In 1932, Professor Cassius Jackson Keyser called for “the disciplining of men, women, and children in the art of ‘postulate detection.’” An essential goal of education, he believed, was to teach Americans how to find the hidden assumptions that determine every system of thought, from politics to religion to philosophy. As Adrian Professor of Mathematics at Columbia University, Keyser had spent part of his career studying the foundational assumptions, or axioms, at the heart of mathematical reasoning. While the axioms of mathematics had traditionally been regarded as “self-evident” truths, mathematicians around the turn of the twentieth century became wary of such claims and began to distinguish between “axioms” and “postulates.” Unrelated to self-evidence or truth, postulates were simply agreed-upon statements used to construct a system of reasoning. For Keyser and other American mathematicians, postulate sets became their own field of mathematical interest tied to contemporary considerations of rigor.
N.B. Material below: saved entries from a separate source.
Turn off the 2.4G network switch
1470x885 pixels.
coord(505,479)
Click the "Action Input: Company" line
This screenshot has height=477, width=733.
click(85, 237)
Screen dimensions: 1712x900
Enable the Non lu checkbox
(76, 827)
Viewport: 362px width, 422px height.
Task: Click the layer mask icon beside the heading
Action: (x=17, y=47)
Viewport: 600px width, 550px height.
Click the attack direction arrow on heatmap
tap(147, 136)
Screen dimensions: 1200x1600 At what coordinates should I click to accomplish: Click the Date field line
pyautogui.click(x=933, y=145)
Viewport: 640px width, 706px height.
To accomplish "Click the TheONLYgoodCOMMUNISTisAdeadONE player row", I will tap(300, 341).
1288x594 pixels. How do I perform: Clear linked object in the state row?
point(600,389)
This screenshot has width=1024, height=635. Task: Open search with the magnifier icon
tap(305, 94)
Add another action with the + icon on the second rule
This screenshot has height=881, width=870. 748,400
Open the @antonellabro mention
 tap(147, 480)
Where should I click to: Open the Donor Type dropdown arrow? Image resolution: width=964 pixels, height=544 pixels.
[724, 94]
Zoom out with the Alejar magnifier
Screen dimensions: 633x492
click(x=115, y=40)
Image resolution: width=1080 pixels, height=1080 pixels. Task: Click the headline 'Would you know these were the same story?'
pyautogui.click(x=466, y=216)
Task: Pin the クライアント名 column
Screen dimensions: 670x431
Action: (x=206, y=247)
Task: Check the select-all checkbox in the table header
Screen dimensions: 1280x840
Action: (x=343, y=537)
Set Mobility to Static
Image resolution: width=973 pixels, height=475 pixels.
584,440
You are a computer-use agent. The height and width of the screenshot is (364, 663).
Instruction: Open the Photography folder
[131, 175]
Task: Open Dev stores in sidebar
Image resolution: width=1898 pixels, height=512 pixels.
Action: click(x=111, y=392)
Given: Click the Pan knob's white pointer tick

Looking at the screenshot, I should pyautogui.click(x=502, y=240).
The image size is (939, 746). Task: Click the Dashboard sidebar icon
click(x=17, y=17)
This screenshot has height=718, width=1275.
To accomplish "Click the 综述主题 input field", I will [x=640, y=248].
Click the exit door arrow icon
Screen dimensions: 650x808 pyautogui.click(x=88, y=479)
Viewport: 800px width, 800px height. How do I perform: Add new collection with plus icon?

In this talk, I discuss how the study of postulates and their properties—like consistency (no postulate contradicts another) and independence (no postulate can be derived from another)— was used to criticize the abstract, out-of-touch practices of modern mathematical research as well as to celebrate its artistry and virtues. Overall, I situate what would later be referred to as “American Postulate Theory” within the landscape of modern mathematics as well as the early- twentieth-century growth of the American mathematics community.

In her Modern Introduction to Logic (1930), often considered the first textbook of analytic philosophy, British philosopher L. Susan Stebbing (1885–1943) presented a coherent long durée vision of the science of logic. Contrary to a caricature (popular then and now) that presents mathematical logic as an irruption of genius redeeming a heretofore worthless discipline, Stebbing construed the advent of mathematical notation and its attendant methods in logic as a cumulative triumph. She positioned the domains of logic, mathematics, and scientific method in relation to each other and within a reorganized disciplinary matrix she indicated new possibilities for the person of the philosopher. Over the course of her career Stebbing exhibited a vision of the philosopher as a public figure at a time when it remained rare for a woman to be recognized as a philosopher at all. She asserted the need for the rigors of logic in public discourse and likewise asserted herself as an authoritative representative of that science. Striving to render the latest mathematical logic accessible to as wide an audience as possible, she used its methods to analyze found examples of misleading political discourse and stressed the importance of argumentative clarity amidst the turmoil of the 1930s. By asserting the specifically democratic value of mathematized rigor, she posited a particular social role for the philosopher as an intermediary between modern science and everyday experience—a role she held to be urgently needed in the face of pervasive unscrupulous rhetoric in the age of fascism.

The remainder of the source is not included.